Notícias

OMS lança plano de US$ 56 milhões para combater epidemia de zika
17/02/2016

 

DE SÃO PAULO

A OMS (Organização Mundial da Saúde) lançou nesta terça-feira (16) um plano estratégico global no valor de US$ 56 milhões –em torno de 225 milhões de reais– para combater a epidemia de zika, a microcefalia (má-formação no cérebro de bebês) e as condições neurológicas associadas ao vírus, transmitido pelo mosquito Aedes aegypti.

Intitulado de "Plano de Arcabouço para Reação Estratégica e Operações Conjuntas", a OMS pretende investir esse montante até junho deste ano. Do total, 25 milhões seriam financiados pela organização em conjunto com a Opas (Organização Pan-Americana da Saúde) e o restante por parceiros chave.

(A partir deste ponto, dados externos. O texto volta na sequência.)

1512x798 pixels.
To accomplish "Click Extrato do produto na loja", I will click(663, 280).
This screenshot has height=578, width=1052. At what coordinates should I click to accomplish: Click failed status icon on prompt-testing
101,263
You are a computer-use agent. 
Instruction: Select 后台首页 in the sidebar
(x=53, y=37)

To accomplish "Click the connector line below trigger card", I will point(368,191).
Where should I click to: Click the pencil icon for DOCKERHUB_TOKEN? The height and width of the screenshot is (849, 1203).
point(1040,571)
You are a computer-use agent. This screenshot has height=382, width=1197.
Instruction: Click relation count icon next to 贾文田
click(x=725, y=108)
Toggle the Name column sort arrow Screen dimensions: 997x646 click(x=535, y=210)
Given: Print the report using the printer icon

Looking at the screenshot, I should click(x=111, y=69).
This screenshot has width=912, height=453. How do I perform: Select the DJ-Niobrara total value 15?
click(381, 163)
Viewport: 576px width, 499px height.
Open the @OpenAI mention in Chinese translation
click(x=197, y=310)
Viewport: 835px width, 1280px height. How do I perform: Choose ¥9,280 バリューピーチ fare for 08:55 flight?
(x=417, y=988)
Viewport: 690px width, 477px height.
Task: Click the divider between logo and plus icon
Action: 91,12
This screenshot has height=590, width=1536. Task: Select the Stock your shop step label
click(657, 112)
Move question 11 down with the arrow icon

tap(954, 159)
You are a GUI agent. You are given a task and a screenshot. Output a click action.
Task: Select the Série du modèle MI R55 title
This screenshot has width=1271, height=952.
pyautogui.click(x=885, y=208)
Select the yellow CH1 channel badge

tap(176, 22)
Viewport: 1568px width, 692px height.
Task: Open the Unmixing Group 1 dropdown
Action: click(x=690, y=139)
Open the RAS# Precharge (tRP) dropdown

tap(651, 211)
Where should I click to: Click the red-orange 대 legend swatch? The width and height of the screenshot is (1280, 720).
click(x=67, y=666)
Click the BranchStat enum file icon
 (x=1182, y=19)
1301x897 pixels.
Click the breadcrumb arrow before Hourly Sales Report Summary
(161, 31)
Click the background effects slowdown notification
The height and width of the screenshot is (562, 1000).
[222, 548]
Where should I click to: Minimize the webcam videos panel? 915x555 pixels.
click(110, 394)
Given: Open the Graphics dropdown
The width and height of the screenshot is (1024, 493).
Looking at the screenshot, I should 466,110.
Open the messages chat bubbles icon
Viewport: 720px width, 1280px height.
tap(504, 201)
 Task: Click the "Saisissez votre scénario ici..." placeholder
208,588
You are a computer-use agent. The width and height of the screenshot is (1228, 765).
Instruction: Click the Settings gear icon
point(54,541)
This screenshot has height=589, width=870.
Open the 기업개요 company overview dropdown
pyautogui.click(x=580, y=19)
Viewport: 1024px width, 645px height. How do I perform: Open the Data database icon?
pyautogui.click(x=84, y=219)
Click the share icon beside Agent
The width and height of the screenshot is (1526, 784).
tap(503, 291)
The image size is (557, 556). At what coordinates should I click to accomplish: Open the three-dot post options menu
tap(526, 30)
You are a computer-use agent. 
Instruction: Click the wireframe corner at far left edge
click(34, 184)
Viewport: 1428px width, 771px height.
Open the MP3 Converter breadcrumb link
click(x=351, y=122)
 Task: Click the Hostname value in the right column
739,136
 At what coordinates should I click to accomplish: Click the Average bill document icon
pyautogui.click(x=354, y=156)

O objetivo do plano é mobilizar e coordenar parceiros, peritos e recursos para ajudar países a incrementar a vigilância da zika e dos distúrbios que possam estar ligados ao vírus, aumentar o controle vetorial, comunicar efetivamente os riscos, tomar medidas de orientação e proteção, prover assistência médica aos afetados e estabelecer um processo rápido de pesquisa e desenvolvimento de vacinas, diagnósticos e terapias.

A diretora da OMS, Margaret Chan, diz que a "situação da zika é particularmente grave por causa do potencial de propagação internacional, dada a ampla distribuição geográfica distribuição do mosquito vetor, a falta de imunidade da população em áreas recém-afetadas, e a ausência de vacinas, tratamentos específicos e testes de diagnóstico rápido".

Com base em recomendações do Comitê de Emergência do Regulamento Sanitário Internacional, a OMS declarou no dia 1° de fevereiro que os casos crescentes de distúrbios neonatais e neurológicos, em meio ao crescente surto da zika nas Américas, constituem uma emergência de saúde pública de importância internacional.

A partir de 12 de fevereiro, segundo a organização, 39 países relataram a circulação autóctone (ocorrida dentro do território nacional e não em pessoas que viajaram para o exterior) de vírus da zika. Também foram registrados casos importados nos Estados Unidos, na Europa, e em países não endêmicos da Ásia e do Pacífico.